Le village possède plusieurs monuments construits puis détruits au fur et mesure de l’histoire. On y découvre :
La tour de l’Horloge
Construite en 1824, elle a été bâtie au-dessus de la mairie car la population réclamait l’heure officielle. Elle a remplacé celle du XVIIe siècle qui a été détruite en 1811 car elle menaçait les habitations et ne pouvait sonner que 19 coups !
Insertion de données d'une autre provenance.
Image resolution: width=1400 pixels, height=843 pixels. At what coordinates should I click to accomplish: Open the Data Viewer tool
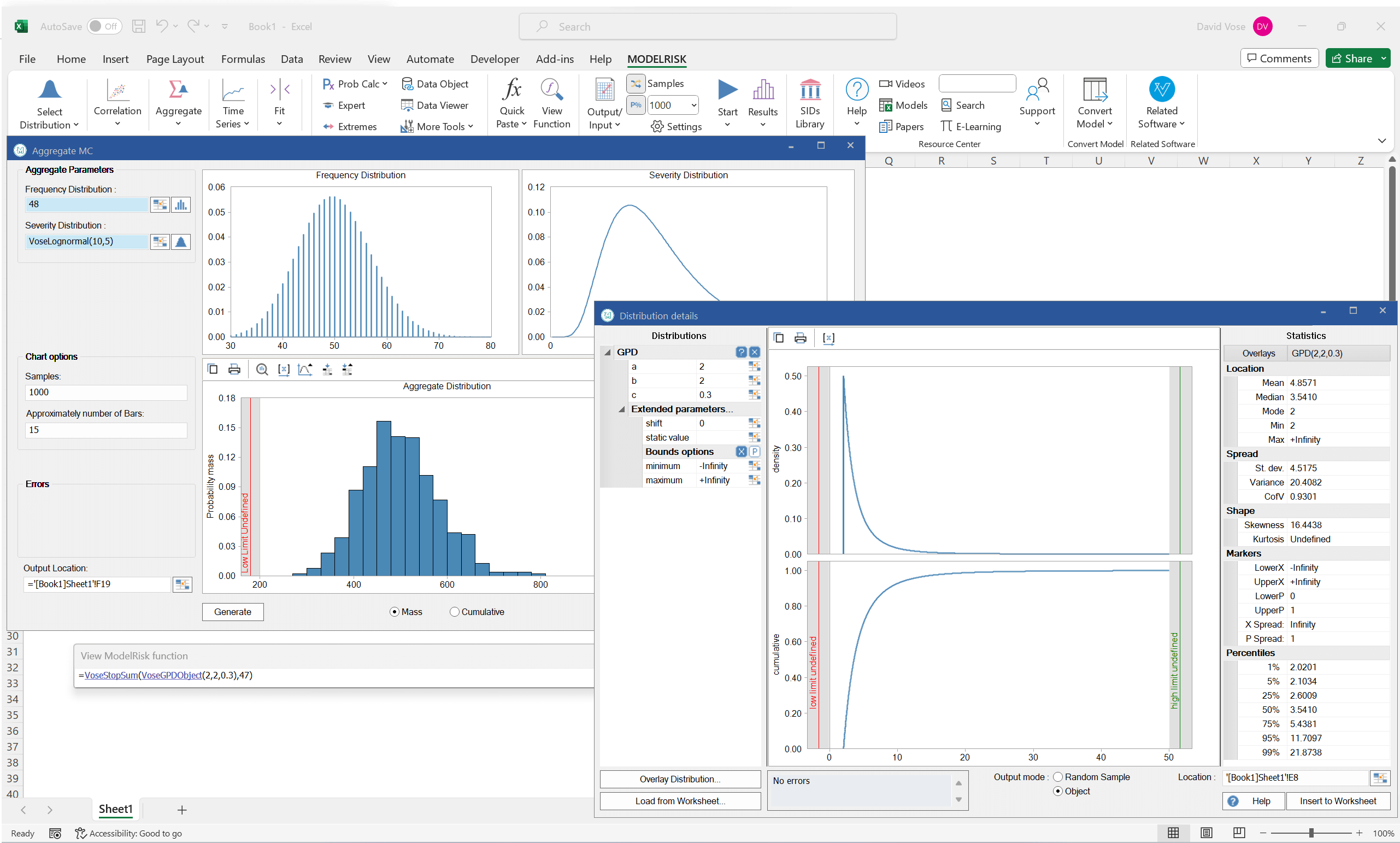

Les fontaines et oratoires
Sur la place de la Libération se trouve la fontaine Moussue. La première fontaine fuyait et provoquait l’hiver des plaques de verglas dans tout le bas de la rue. La fontaine actuelle date des années 1830. En s’approchant plus près, on aperçoit les « têtes » de lions.
Le château des Glandevès
Aujourd’hui propriété privée : lorsque l’on décida en 1509 de déplacer le village, il a fallut également déplacer le château. L’actuel appartenait aux seigneurs de Cuges : les Glandevès. Le 11 mars 1509 : les habitants sont autorisés par le seigneur Antoine de Glandevès à s’installer près de ses terres fertiles, autour du nouveau château. Tous les matériaux de l’ancien habitat sont alors récupérés. Au XVIe siècle : le cœur du village s’est reconstruit autour du château de Glandevès, situation qui est restée la même jusqu’à nos jours, bien que le village se soit développé plus loin dans la plaine.
L’église
La première église de Cuges-Les-Pins est construite en 1509. A droite de celle-ci, on construit en 1615 une chapelle qui sera le caveau familial des Glandevès. Jugée peu pratique et inesthétique, la première église est détruite puis reconstruite en 1869. À l’intérieur de l’église, un fragment de relique de Saint Antoine est soigneusement conservé.
L’aire de foulage
C’est un espace réhabilité avec une vue exceptionnelle dans un lieu chargé d’histoires.
Cette aire pavée de pierres, exposée en plein soleil et parcourue en permanence de légers courants d’air, permettait de battre le grain pour le séparer de l’épi.
La chapelle Saint Antoine
Surplombant le village, elle a été édifiée en 1896, à l’emplacement de la chapelle de l’ancien château, par le célèbre architecte marseillais Monnier.
La montée vers la chapelle et la vue sur la plaine permettent d’admirer son étendue. Elle porte le nom du saint protecteur et tous les 13 juin, depuis sept siècles, le traditionnel pèlerinage de Saint Antoine de Padoue se perpétue.